You might have noticed by now that all my criticisms are directed at the pet parents and not their pets. I’m firmly of the belief that it’s a very rare occurrence to have a bad dog and that blame for a dog’s bad behavior lands firmly at the feet of the owner.

Macho Man (or Woman). Usually it’s men who are guilty of this though, recently, a woman was badly bitten at my park when she committed the cardinal error of stepping into the middle of a dog-fight and reaching down to try and grab her pet. Who knows which dog actually bit her? Not that any of the dogs went after her intentionally. But what do you expect when stick your hand in the middle of a host of snarling snapping fangs? Here’s a tip. If you can’t head off a fight before it starts (learn the signs, if you don’t already know), then walk away.

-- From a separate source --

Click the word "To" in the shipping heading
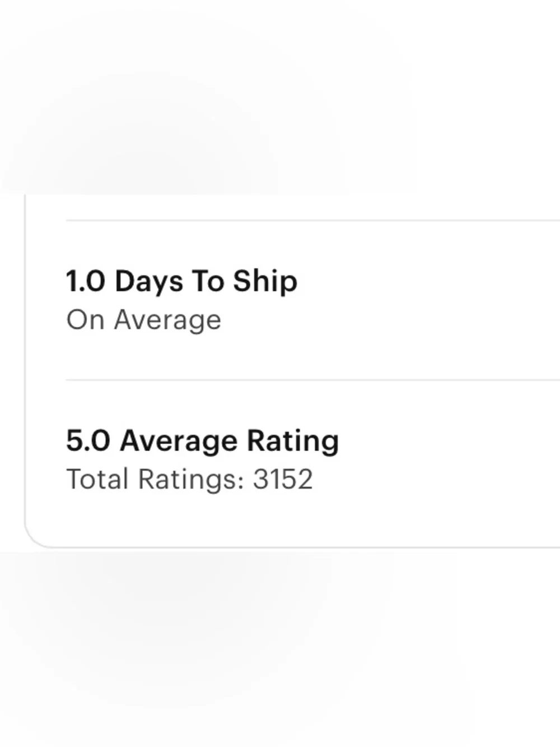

Most fights resolve themselves quickly and, most often, without serious injury. If you absolutely must interfere, then grab the dog’s tail and haul him away. Don’t get in the middle and reach down. More than likely you’ll aggravate the situation and risk a nasty injury yourself.

Health Risks. Any time your dog interacts with others there are health risks other than injury from fights. If your pet is healthy, the likelihood of him catching anything is slim. But don’t take your mutt to the park if he’s not up to par, and keep him away from any dog who looks at all under the weather.

Fleas and ticks can be a problem at some parks. Even if the grounds are treated other dogs bring in the little critters and pass them along. So check your own pup carefully.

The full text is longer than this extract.